Phosphorization engineering ameliorated the electrocatalytic activity for overall water splitting on Ni3S2 nanosheets.

Phosphorization engineering is an alternative method to explore highly efficient electrocatalysts for water splitting. Herein, a heterostructure consisting of Ni2P and Ni3S2 supported on commercial nickel foam (Ni3S2-Ni2P/NF) was prepared through the conversion of some Ni3S2 molecules into Ni2P by phosphorization engineering.

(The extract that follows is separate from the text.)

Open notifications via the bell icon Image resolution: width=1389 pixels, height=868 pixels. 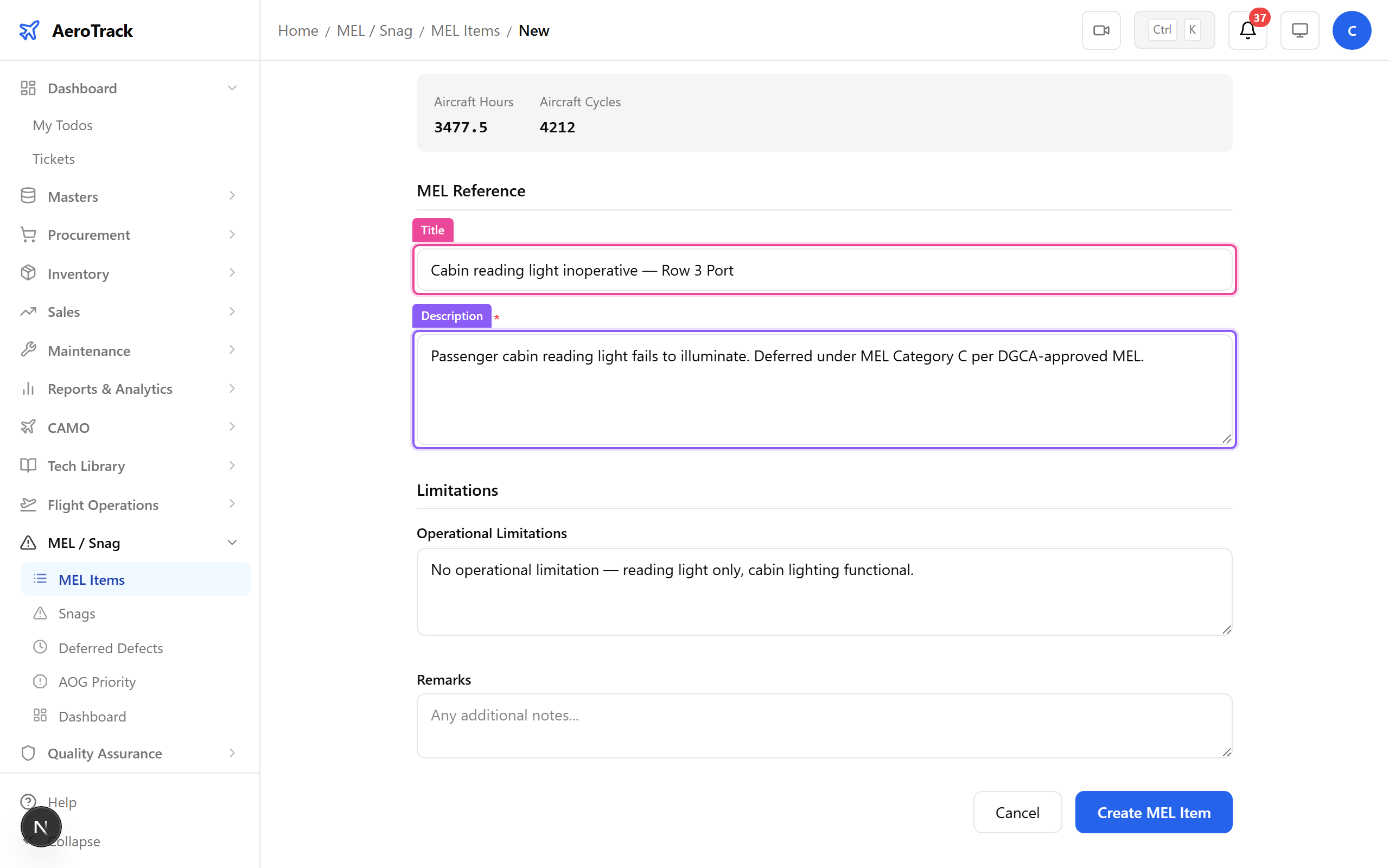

Electrochemical tests revealed that the partial phosphorization of Ni3S2 effectively enhanced the catalytic activity of the host electrocatalyst towards the oxygen evolution reaction (OER) and hydrogen evolution reaction (HER) in 1 M KOH; in particular, the Ni3S2-Ni2P/NF electrode exhibited the current density of 50 mA cm-2 at the very low OER overpotential of 287 mV and needed the low overpotential of 130 mV to afford 10 mA cm-2 for the HER. Moreover, the alkaline electrolyzer assembled by two Ni3S2-Ni2P/NF electrodes could deliver 10 mA cm-2 at the low voltage of 1.58 V and exhibited excellent durability during electrolysis for 15 h. Therefore, our study opens up an attractive fabrication strategy for highly active heterostructure electrocatalysts.